Team at University of St Andrews says Earth needs to work on communicating with extraterrestrials as first contact could happen any day.
Alien Probe
© The Telegraph, UK
An alien probe as depicted in Star Trek.
Aliens could get in touch tomorrow and we must know what to say to them, scientists have warned, as they launched a new research hub to prepare humanity for first contact.

The University of St Andrews has joined forces with the UK SETI (Search for Extraterrestrial Intelligence) Research Network to establish protocols and procedures if aliens are found.

The team warn that although there are measures in place for dealing with threats posed by asteroid impacts, there is no agreed response if a radio signal were picked up from another intelligent lifeform.

The Seti Post-Detection Hub will bring together experts from around the world to decide how to decipher methods, enact space law and anticipate societal impacts.

Dr John Elliott, honorary research fellow in the School of Computer Science at St Andrews and coordinator of the Hub, said: "Will we ever get a message from ET? We don't know. We also don't know when this is going to happen.

"But we do know that we cannot afford to be ill prepared - scientifically, socially, and politically rudderless - for an event that could turn into reality as early as tomorrow and which we cannot afford to mismanage.

"We need to coordinate our expert knowledge not only for assessing the evidence but also for considering the human social response, as our understanding progresses and what we know and what we don't know is communicated. And the time to do this is now."

Truth is out there

The potential for problems in communicating with alien life was explored in the fourth instalment of the Star Trek film franchise, The Voyage Home.

In depicts an alien probe sending out a message that inadvertently plays havoc with human technology with the crisis only resolved when Kirk and his crew realise it is trying to communicate with the planet's whales.

Many scientists now think that intelligent life elsewhere in the universe is a real possibility, and Nasa recently launched an eight-month inquiry to investigate hundreds of unexplained UFO sightings.

The investigation into "unidentified aerial phenomena" is being led by Dr Thomas Zurbuchen, of Nasa's Science Mission Directorate, and is due to report back next summer.

Last year, the Pentagon's Unidentified Aerial Phenomena Task Force released a report into 144 UFO incidents between 2004 and 2021, many of which were spotted by military pilots.

Although investigators concluded that there was no evidence the objects had come from outer space, or a foreign adversary, they said that most could not be explained.

Protocols need updating

Currently, the only existing agreed "contact" protocols for encountering alien life were drawn up by the SETI community itself in 1989, and have not been revised since 2010. But they focus entirely on scientific conduct.

The Royal Society held a Scientific Discussion Meeting on "The detection of extra-terrestrial life and the consequences for science and society" in 2010 but there has been no global agreement on how to handle contact.

Learning how to decipher an alien language or method of communication is likely to be one of the major hurdles that experts will need to consider.

In a recent BBC documentary First Contact: An Alien Encounter, scientists admitted it may never be possible to understand what aliens are trying to tell us.

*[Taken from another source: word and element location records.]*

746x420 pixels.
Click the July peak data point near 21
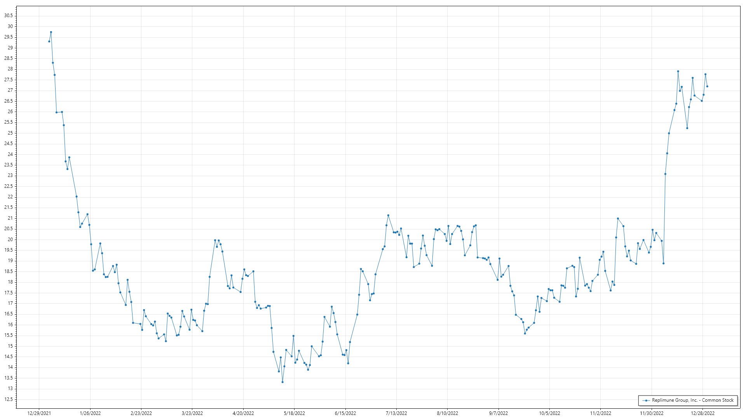click(x=388, y=215)
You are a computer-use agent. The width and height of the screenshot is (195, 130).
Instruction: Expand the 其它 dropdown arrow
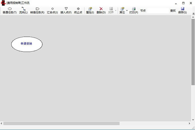(x=127, y=10)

Dr Alexander Rehding, professor of music at Harvard University, said humans had still not learned how to translate animal communication.

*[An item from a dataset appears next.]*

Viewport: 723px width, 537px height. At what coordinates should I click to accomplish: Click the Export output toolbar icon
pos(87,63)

"Whales are a really good study, and they are in some ways the closest thing that we have to aliens here on Earth," he said.

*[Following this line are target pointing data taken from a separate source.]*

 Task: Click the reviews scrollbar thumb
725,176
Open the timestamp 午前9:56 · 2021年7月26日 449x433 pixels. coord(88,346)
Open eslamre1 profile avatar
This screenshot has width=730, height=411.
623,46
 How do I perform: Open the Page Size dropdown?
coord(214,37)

"Whales are highly intelligent, and their environment is entirely different from ours. The patterns that we hear are purely patterns that we recognise as music, repeated patterns.

"It is a form of vocalising but we don't really know what it's for. Is it music, is it a language? What does it mean? It can give us a sense of how difficult the task at hand is."

Dr Elliott admitted that deciphering an alien language would be tricky without some kind of extraterrestrial Rosetta Stone.

"Nevertheless, much can be gleaned, without this. Language for intelligent species has a structured system that is multi-layered and has internal structure," he said.

"By identifying any patterns within the signal and calculating how these patterns interact, we will then be able to know if it passes this initial surface structure test for displaying evidence of being language-like.

"If so, we will then be able to move on to identifying internal structures displayed by all known intelligent species. Once this is done, we can then move onto deeper levels of 'syntax' to ultimately where it 'meets' semantics."

William Borucki, a former Nasa space scientist, added: "When I look at how Hollywood portrays contact, one of the things that I think is unreal, is that people that can readily communicate and have similar ambitions, similar responses.

"But when I think about intelligent life, and the variety of it on Earth, we've got dogs, we've got apes, we've got octopi that have their intelligence in their arms, not in their head.

"We can't talk to most of the creatures on Earth in an intelligent way. How are we going to talk to intelligent civilisations? I'm not sure we'll ever understand."